Olduğun Gibi Gel

Her gün bir önceki güne gidip, yapılan hataları düzeltmek ve hayata pişman olmadan hatasız bir şekilde devam etmek insanoğlunun hep hayali olmuştur. Her zaman insanların zaman yolculuğu yapabileceğine inananlar olmuştur. Bunun da bir zaman makinesi aracılığıyla gerçekleşebileceğine inanılmıştır. Bir hayaldir aslında zaman makinesiyle istediğin yere ve zamana gitmek.

“Zaman makinen olsaydı nereye ve hangi zamana giderdin?” sorusu günümüzde en çok sorulan sorulardan biri ve birçok yazının konusu olmuştur. Bu soruya benim verdiğim cevaba gelecek olursak ben 1980’lere ve Amerika Birleşik Devletleri’nin başkenti olan Washington’ın Aberdeen kentine gitmek isterdim. Nedeni ise benim için çok büyük bir öneme sahip. Bana göre dünyanın en güzel rock müziğini yapmış, dünyada hak ettiğini maalesef asla görememiş, en iyi gitaristlerden biri olan Kurt Cobain’in doğup büyüdüğü yerdir Aberdeen. O zamanlarda Aberdeen’de yaşayan çoğu kişi birbirini tanıdığı için ben de o zamana gidip Kurt Cobain’i tanımak, onunla belki arkadaş olmak isterdim. Kurt Cobain’in o yorgun, acılı ve hüzünlü hayatını çok az da olsa değiştirebilmek, onunla arkadaş olmak, belki de müziğine yardım etmek isterdim.

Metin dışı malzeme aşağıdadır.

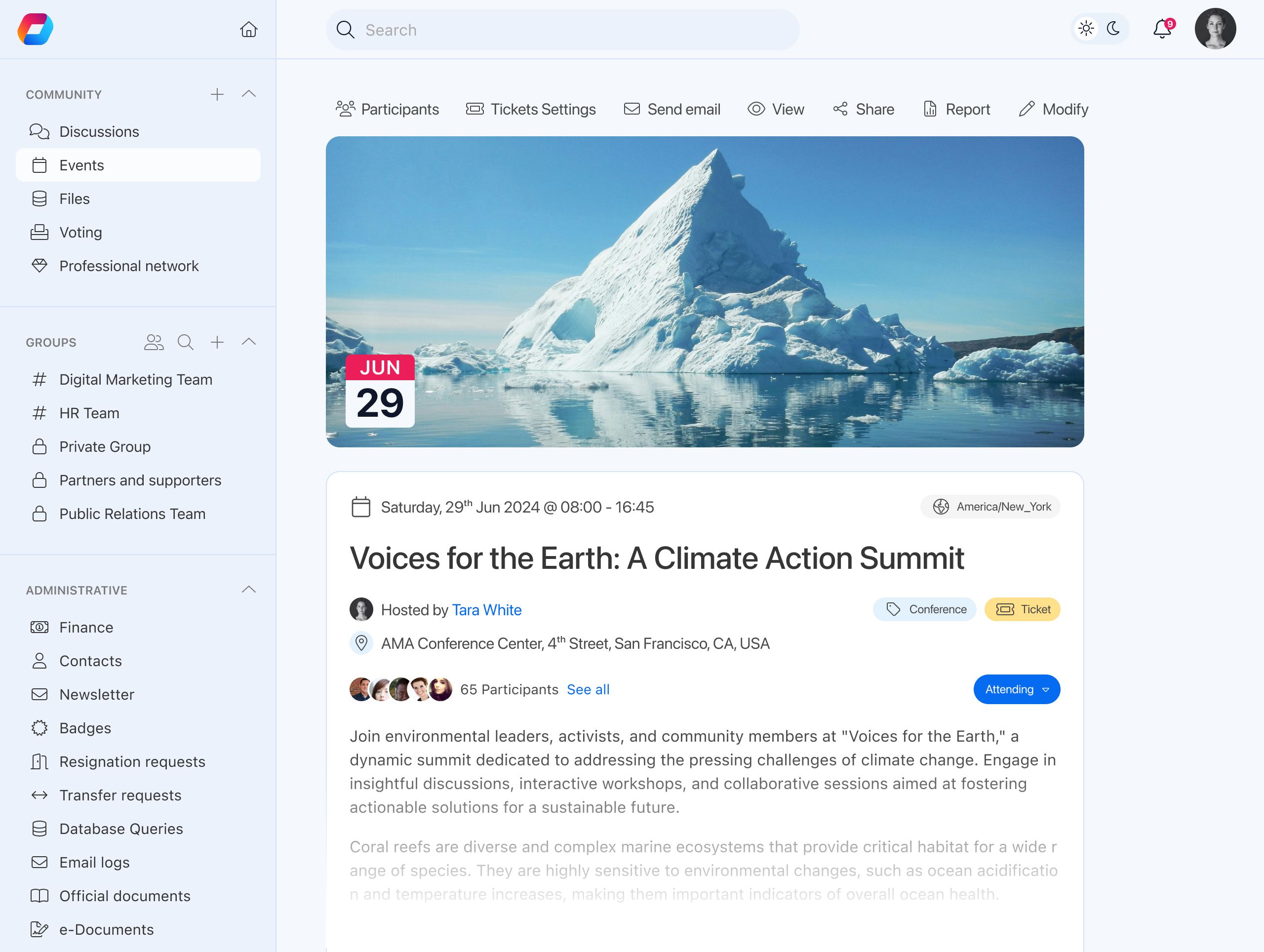Click See all participants link
This screenshot has height=952, width=1264.
pyautogui.click(x=588, y=689)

Müzik hayatına da 80lerde başlayacak olan Kurt Cobain’i 1987’de Nirvana ile en sevdiğim şarkıları dinlemek isterdim. Hatta babamı da yanıma alıp, ki o bana Nirvana’yı tanıtan kişidir, en azından konserlerine gider, sahne arkasında imza alır ve onlarla konuşurdum.18  Kasım 1993’te MTV’de yer almış olan Unplugged konserine dinleyici olarak katılmak, konser çıkışında imza alanlardan biri olurdum. 1991’de çıkan “Smells Like Teen Spirit”in de nasıl ünlü olduğunu ve insanların buna nasıl tepki verdiğini de görmek isterdim. Mağazalara geldiği an CD’yi ve kaseti alırdım.

5 Nisan 1994’te Seattle’a gidip Kurt Cobain’in ölümündeki gizemi çözerdim. İnternette ve çoğu kaynakta ölümün bir intihar olduğu yazılı olsa da bazı Nivana fanları ise Kurt Cobain’in öldürüldüğü görüşündedir. Kafalardaki bu soru işaretini kaldırmak için bu tarihte Seattle’a gider ve Cobain’in evinin önünde bekler ve en azından kendi kafamdaki soru işaretini kaldırmış olurdum.

Ayrıca babamın çok sevdiği Scorpions grubunun konserine gitme şansımız da olurdu. Buna ek olarak Queen’in de bir konserine gidip Freddie Mercury’i canlı dinleme şansına da sahip olurdum.

Bu dönemdeki magazin dergilerini, plakları, CD’leri alır, günümüze getirir, onlar için odamda ayrı bir köşe ayırır, arkadaşlarıma gösterir ve onlara bu grubun unutulmaması gerektiğini anlatırdım.